Despite my past experience, I enrolled at college and on a night course as well. It was a tough year. I passed both courses and was offered a place at the University of Westminster in London. It was an expensive place to live and I didn’t know if I could afford to go. That’s how I came across the Longford Trust.

Feeling safe in a different world…..

I’ll never forget that first meeting. Discussing my scholarship application in a fancy coffee shop with the scholarship manager, I remember thinking, for the first time in a very long time, that I felt safe, I didn’t have to worry about seeing someone I had issues with and it ending in violence.

It was so far removed from my daily life, but I enjoyed it. It was a seed being planted.

University life in London was a different world to me.

I remember the looks on the faces of the students I lived with when I told them about my life, like the time I was shot at and felt a bullet fly past my head. They looked horrified, I had always laughed about it before.

University was the first place I had a social circle who thought it crazy to be shot at or stabbed, and not a normal part of life.

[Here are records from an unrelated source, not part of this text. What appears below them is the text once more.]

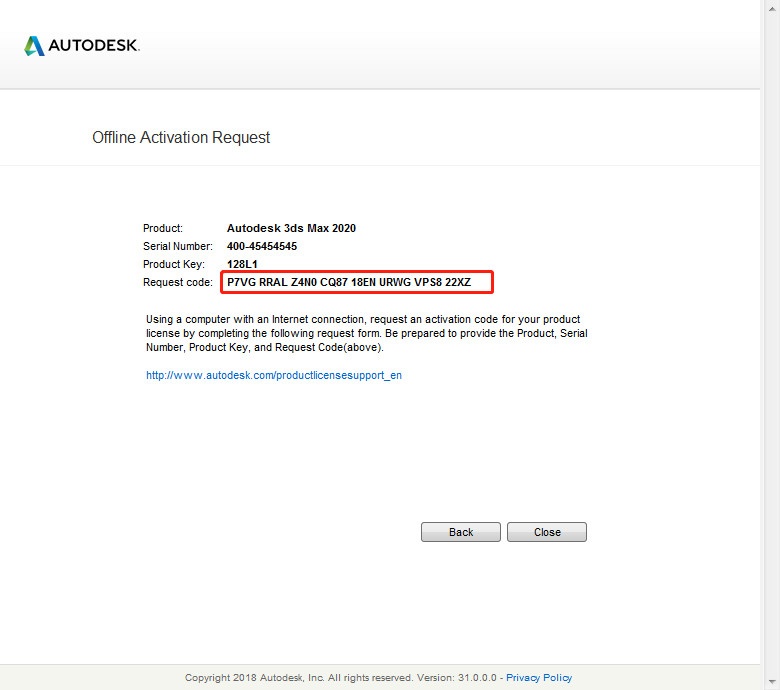Click the 'Product:' label

pyautogui.click(x=163, y=228)
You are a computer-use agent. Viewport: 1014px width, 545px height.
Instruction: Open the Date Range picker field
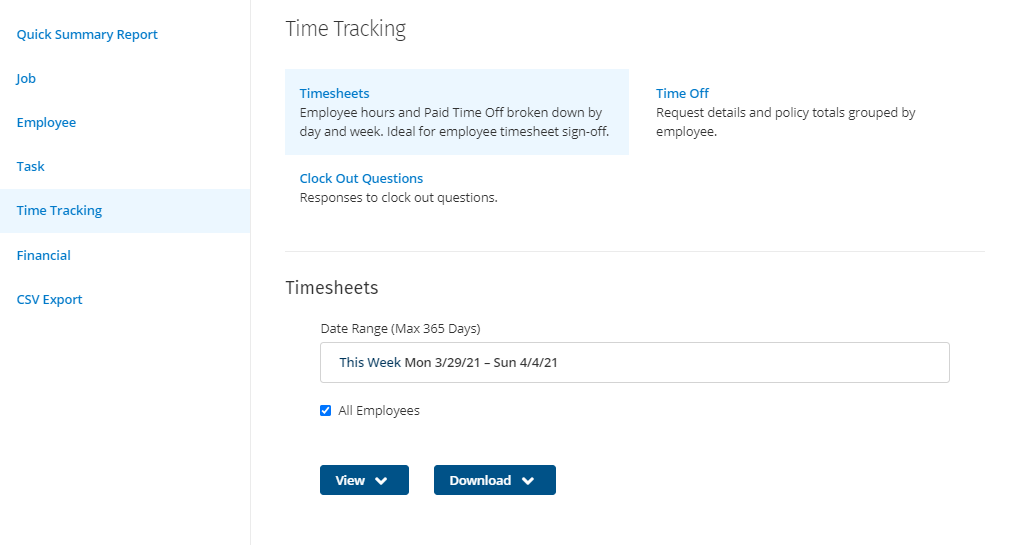click(x=634, y=363)
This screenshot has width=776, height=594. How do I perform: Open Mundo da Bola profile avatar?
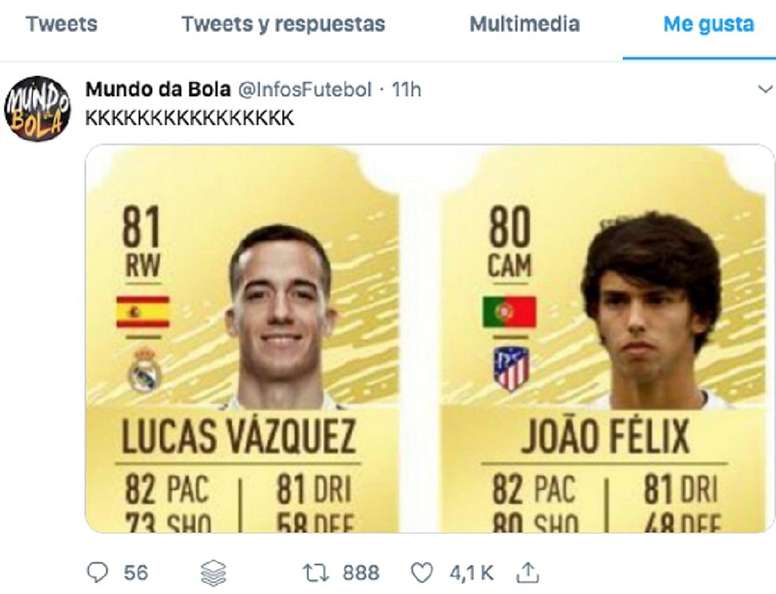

Whilst at university I applied, and was accepted into, the Royal Marines Reserves (in spite of my past interaction at the armed forces office). I trained hard and studied, my life was on a positive path. Unfortunately, during a training exercise I suffered a significant knee injury which ended my military career before it had properly started.

My dreams were crushed, I felt deflated. I finished my first year of University but never returned.

I dropped out. Again, I felt a failure.

On paper I would have been a failed statistic for the Longford Trust. I hadn’t completed the degree I started.

But how do we measure success?

There are the obvious ways; did I pass, did I drop out, did I achieve 100%? But what about the other, less obvious successes? Like gaining experience of life outside of my area, associating with people doing legal jobs with legit ambitions, broadening my view of what was possible.

Maybe a better way to measure success is to ask if a scholar was afforded the opportunity to avoid the criminal or gang life for long enough to walk away from it? The answer for me was yes.

Fast forward to today, 10 years later: At 31-years-old, I now run a successful organisation working with young people to prevent criminal exploitation. I also work in schools using my own experiences to help safeguard children. I have travelled around the world, have a house, a stable relationship and a son. I am a better person.

On top of all of that, I am back studying at university, going into my third year of a Psychology degree through the Open University.

So why the email out of the blue to the Longford Trust? For me, starting that degree in 2012 as a scholar was the catalyst for change in my life.

The experience of attending university outside of my home city, meeting people with different life experiences and seeing a future without crime were what I needed to spark a change.

I would not be where I am today without that first chance as a student.

The degree did not change my life. The opportunity to access a new life and a new area did.

If success is only measured within small timescales, what happens to those that require a longer time to grow but eventually reach great heights?

No matter where you are today, don’t measure your success against where you are now. Learn to look at life as a series of opportunities in which seeds are planted. Some will take longer to flower than others, but no seed planted is ever wasted. You never know which one will grow to be giant.

Take the opportunity, it is so much more than a degree.

Thank you to the Longford Trust for supporting me and believing in me. Even though I failed first time round, it led me to much greater heights of success.